**任务要求:**
把从含有“Initial Teacher Training (147, 588)”的那一行到含有“Rickmansworth School (181, 1072)”的那一行（首尾两行都算）重新写出，并将其中的“Terms of use”改成“Terms of service”，其他内容保持不变。

########

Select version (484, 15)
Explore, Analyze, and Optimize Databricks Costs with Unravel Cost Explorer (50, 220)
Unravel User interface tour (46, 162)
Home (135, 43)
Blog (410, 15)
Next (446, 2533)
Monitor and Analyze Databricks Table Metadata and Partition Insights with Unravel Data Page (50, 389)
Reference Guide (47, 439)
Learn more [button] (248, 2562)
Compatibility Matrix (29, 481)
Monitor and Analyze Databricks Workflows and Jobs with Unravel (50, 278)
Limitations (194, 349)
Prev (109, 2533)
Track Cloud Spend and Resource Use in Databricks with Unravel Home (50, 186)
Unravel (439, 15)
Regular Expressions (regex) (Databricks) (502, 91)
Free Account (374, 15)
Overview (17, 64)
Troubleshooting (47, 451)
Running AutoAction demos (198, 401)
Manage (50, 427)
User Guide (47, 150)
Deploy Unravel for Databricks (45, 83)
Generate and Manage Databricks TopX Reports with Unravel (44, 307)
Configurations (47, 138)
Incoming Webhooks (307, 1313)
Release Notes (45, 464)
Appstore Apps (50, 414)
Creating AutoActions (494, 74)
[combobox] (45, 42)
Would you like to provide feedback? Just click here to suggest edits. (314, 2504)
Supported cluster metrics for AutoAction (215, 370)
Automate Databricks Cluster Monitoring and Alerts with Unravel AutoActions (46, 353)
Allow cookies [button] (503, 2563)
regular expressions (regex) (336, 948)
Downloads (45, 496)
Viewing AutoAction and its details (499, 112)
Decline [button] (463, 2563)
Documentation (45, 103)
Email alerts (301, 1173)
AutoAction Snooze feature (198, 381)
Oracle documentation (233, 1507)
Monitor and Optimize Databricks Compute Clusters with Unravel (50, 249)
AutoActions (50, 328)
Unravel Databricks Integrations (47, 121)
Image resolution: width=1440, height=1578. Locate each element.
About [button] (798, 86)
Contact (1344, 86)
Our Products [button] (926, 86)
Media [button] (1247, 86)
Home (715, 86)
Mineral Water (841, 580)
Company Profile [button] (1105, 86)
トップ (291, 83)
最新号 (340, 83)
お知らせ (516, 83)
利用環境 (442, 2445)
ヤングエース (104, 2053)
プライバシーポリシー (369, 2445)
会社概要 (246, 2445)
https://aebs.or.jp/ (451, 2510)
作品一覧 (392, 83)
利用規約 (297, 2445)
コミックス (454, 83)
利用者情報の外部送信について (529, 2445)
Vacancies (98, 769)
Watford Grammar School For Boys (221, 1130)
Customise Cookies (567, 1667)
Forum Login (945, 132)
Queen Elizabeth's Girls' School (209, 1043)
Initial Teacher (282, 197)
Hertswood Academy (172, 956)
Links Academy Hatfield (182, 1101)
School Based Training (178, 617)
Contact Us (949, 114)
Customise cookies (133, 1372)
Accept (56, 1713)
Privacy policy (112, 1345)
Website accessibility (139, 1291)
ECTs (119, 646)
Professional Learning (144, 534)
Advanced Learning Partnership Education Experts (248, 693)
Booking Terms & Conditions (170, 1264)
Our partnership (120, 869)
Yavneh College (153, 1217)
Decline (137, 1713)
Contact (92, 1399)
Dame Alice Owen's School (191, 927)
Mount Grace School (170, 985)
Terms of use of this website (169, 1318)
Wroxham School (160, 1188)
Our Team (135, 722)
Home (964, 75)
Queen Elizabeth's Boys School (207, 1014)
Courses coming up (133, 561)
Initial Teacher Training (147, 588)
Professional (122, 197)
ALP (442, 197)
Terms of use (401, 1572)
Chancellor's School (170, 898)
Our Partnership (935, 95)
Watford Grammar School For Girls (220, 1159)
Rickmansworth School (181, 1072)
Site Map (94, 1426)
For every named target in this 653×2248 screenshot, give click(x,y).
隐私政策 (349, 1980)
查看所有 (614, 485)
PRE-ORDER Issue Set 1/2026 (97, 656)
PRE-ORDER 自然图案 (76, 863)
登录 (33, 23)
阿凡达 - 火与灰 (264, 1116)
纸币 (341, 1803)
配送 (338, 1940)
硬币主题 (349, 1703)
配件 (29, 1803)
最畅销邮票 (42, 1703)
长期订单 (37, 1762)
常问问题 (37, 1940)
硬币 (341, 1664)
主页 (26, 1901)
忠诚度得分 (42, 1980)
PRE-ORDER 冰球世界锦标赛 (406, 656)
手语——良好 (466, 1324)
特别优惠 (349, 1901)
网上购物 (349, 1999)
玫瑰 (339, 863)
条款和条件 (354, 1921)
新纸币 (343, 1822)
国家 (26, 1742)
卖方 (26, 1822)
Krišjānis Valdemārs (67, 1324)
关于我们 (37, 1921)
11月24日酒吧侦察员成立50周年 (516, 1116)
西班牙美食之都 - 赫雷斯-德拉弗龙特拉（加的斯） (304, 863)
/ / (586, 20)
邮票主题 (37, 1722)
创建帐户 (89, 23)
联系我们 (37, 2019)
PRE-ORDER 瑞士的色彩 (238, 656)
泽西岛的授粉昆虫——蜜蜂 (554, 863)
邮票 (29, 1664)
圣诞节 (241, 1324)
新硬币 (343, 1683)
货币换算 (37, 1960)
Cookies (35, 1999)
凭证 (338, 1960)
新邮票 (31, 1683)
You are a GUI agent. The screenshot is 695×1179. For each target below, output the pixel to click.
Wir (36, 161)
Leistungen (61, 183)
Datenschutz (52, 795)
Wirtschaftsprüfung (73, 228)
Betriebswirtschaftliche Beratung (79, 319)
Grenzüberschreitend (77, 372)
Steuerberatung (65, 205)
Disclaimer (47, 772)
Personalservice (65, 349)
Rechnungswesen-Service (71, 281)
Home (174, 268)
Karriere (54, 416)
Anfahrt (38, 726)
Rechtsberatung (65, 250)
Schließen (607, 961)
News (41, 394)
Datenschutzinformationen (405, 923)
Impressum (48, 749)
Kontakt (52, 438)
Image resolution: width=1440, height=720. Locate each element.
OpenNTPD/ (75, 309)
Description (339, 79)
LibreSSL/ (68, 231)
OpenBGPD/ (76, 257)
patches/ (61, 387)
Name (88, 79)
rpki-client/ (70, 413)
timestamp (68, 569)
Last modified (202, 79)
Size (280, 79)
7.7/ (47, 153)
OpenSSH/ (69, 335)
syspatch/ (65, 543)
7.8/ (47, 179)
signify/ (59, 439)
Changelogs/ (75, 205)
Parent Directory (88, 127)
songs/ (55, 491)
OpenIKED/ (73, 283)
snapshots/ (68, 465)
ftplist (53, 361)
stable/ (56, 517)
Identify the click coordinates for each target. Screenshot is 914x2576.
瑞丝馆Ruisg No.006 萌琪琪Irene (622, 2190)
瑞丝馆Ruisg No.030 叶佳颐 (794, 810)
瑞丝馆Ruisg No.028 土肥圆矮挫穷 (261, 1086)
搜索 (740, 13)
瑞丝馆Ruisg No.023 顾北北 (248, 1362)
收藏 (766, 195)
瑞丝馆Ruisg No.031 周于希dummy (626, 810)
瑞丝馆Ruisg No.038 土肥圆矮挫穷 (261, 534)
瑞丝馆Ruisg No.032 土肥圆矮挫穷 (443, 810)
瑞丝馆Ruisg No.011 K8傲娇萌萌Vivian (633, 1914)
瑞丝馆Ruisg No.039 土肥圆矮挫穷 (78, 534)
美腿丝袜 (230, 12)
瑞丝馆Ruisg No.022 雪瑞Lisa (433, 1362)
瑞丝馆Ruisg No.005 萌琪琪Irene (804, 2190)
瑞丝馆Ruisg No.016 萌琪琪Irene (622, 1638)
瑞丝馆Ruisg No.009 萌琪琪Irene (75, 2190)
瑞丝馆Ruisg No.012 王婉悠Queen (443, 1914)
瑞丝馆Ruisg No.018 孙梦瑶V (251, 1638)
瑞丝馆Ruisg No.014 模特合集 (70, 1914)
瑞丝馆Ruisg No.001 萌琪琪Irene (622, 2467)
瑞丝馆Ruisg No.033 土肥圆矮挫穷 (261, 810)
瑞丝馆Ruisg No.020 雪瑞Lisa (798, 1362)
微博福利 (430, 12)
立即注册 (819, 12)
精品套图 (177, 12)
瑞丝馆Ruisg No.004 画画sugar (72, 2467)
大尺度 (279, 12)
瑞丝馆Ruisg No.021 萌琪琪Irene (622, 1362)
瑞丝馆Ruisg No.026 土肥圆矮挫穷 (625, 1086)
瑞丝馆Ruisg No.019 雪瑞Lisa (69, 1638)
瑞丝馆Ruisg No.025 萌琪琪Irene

########

**最终答案:**
Initial Teacher Training (147, 588)
Professional (122, 197)
ALP (442, 197)
Terms of service (401, 1572)
Chancellor's School (170, 898)
Our Partnership (935, 95)
Watford Grammar School For Girls (220, 1159)
Rickmansworth School (181, 1072)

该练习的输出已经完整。